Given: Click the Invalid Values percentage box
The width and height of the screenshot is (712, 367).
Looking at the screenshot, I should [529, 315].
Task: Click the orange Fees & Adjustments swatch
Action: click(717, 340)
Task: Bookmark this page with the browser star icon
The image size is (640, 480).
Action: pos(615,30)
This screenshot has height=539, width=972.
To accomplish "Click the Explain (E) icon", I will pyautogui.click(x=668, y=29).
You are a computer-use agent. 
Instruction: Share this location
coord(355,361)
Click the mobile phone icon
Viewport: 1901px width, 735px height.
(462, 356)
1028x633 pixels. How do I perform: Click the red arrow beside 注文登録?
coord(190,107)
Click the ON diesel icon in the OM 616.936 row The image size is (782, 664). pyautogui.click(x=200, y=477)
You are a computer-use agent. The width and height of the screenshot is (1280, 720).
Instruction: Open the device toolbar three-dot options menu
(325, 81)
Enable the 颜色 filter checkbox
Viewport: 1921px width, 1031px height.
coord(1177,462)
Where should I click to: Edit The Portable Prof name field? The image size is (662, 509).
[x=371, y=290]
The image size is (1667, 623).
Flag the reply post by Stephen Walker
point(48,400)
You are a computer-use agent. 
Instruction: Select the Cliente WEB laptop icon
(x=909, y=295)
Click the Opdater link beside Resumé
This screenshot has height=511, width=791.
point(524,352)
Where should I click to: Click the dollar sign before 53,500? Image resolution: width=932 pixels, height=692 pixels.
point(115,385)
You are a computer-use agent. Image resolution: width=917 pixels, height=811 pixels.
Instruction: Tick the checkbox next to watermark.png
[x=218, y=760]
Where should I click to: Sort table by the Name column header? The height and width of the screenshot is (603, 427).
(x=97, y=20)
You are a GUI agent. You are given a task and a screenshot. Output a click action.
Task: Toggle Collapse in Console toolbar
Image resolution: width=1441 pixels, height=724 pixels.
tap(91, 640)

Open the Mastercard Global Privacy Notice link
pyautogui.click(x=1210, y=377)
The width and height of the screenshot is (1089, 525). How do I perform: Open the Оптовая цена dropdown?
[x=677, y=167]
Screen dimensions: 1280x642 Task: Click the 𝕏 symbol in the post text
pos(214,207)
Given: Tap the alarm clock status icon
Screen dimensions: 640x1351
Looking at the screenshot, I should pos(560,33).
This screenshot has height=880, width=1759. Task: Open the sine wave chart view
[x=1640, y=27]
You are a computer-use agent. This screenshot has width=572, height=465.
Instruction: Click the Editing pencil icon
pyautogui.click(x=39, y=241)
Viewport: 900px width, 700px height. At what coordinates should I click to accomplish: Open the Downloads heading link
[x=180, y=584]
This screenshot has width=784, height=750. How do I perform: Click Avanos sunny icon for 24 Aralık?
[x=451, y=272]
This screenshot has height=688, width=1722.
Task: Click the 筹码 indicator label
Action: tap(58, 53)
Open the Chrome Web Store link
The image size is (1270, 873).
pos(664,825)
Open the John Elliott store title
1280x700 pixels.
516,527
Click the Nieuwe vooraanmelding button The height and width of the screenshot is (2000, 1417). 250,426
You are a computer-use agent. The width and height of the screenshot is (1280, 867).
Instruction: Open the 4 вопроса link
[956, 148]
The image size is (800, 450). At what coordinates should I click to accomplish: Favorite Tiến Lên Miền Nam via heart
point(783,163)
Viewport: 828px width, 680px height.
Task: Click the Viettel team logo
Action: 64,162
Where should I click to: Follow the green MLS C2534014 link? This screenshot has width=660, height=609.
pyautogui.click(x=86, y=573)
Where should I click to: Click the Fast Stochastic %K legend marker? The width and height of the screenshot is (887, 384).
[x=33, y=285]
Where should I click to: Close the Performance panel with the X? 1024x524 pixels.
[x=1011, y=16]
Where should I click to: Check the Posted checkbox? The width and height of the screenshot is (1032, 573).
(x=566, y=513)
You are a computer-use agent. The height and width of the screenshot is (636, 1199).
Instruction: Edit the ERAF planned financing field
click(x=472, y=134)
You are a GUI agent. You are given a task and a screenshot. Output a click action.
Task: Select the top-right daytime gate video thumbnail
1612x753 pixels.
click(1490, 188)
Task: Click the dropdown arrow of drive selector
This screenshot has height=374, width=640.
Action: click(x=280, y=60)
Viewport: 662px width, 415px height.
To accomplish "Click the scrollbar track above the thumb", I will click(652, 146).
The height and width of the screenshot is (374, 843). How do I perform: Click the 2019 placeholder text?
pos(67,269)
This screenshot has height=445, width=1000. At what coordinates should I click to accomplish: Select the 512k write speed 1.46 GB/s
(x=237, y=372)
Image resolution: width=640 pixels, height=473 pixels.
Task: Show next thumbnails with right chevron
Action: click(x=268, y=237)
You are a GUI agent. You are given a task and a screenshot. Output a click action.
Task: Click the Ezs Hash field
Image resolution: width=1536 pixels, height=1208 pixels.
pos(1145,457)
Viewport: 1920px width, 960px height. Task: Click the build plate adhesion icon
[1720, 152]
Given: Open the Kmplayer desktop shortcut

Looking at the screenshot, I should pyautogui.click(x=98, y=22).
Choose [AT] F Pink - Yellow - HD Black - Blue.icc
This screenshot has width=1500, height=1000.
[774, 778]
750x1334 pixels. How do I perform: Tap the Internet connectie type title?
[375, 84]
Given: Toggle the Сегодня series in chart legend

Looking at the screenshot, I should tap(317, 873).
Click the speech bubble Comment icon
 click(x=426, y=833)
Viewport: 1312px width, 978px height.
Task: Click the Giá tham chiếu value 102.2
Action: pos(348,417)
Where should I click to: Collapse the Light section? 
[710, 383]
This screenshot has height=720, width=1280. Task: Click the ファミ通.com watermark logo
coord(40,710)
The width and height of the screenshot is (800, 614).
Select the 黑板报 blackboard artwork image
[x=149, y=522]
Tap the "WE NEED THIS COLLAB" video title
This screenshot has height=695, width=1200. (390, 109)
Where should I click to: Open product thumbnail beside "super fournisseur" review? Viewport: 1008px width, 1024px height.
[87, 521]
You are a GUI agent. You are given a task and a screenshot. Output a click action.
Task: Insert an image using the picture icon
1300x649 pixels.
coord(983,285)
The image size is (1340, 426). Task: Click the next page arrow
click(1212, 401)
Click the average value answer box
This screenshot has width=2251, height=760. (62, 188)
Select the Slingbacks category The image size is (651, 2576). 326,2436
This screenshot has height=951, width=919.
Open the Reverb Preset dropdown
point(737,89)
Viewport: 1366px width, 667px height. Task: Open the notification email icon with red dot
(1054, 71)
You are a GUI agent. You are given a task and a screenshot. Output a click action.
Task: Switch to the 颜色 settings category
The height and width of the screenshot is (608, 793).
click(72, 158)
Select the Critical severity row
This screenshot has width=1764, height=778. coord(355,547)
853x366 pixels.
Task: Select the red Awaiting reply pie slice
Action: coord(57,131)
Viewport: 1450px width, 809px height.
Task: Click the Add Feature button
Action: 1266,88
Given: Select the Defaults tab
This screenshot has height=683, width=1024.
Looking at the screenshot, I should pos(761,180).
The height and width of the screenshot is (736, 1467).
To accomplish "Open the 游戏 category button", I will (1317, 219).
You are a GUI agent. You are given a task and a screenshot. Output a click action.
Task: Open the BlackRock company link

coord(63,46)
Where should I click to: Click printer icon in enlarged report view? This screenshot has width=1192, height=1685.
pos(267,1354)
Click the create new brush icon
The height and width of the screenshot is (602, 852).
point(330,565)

--

Your task is to return each line of the data above that contains the string "category".

Answer section
Select the Slingbacks category The image size is (651, 2576). 326,2436
Task: Switch to the 颜色 settings category
To accomplish "Open the 游戏 category button", I will (1317, 219).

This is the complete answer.